Dread / The Final / The Graves / Hidden / Kill Theory
Lake
Mungo / The Reeds / Zombies
of Mass Destruction
STUDIO: LionsGate
MSRP: $19.98
RUNNING TIME: 96 Minutes
SPECIAL FEATURES:
– Original trailer.
The Pitch
You can’t go home again– well, you can, but people are gonna die if you do.
The Humans
Cast: Kristoffer Joner, Cecilie A. Mosli, Director: Pål Øie
The Nutshell
The death of his mother brings Kai Koss back home after 19 years, and his past comes back to haunt him (literally and figuratively).
The Lowdown
Hidden isn’t your average horror movie. It’s Norwegian, for starters–so that’s different. It’s slowly paced and spends a great deal of its time building tension, rather than having masked killers jump out and slash teenage flesh. It’s not interested in cheap scares as much as it wants to get in your head. Unfortunately, it’s not very successful at doing so. While there are certainly effective moments and touches, Hidden‘s story is ultimately too pedestrian to make the film stand out in any way.
Norwegians have a disturbing level of affection for the dead.
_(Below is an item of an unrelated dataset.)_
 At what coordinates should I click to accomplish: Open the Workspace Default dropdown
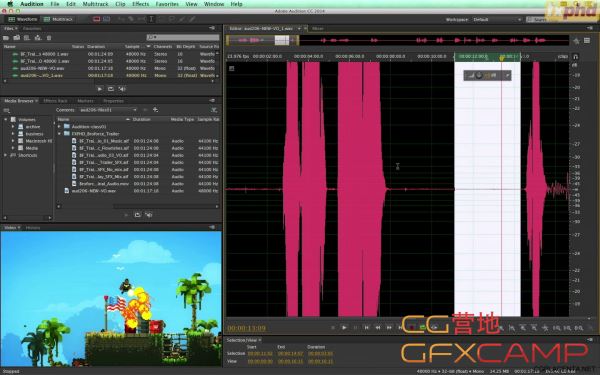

The film opens with a young Kai Koss emerging out of the ground in the middle of the forest. Close-by, a boy–Peter–pees by the side of the road as his parents wait in the car. Kai runs out of the forest and crosses the street in front of an 18-wheeler, sending the truck barreling into Peter’s parents’ car, killing them. This is the moment the entire film revolves around. Once Kai–or KK as they call him–returns home to see his mother’s body, strange occurences start happening and a pair of teens disappear after exploring KK’s mothers’ abandoned house. KK believes it’s Peter, even though the authorities believe Peter ran off a cliff the night his parents died, and attempts to prove he’s still alive. The plot is not the most original thing ever written, but it’s not the least either. The main problem is that the film parses out the details so slowly and in such a cryptic fashion that I was expecting the twists to be much more substantial. But, all I got was basically confirmation of what I had already inferred.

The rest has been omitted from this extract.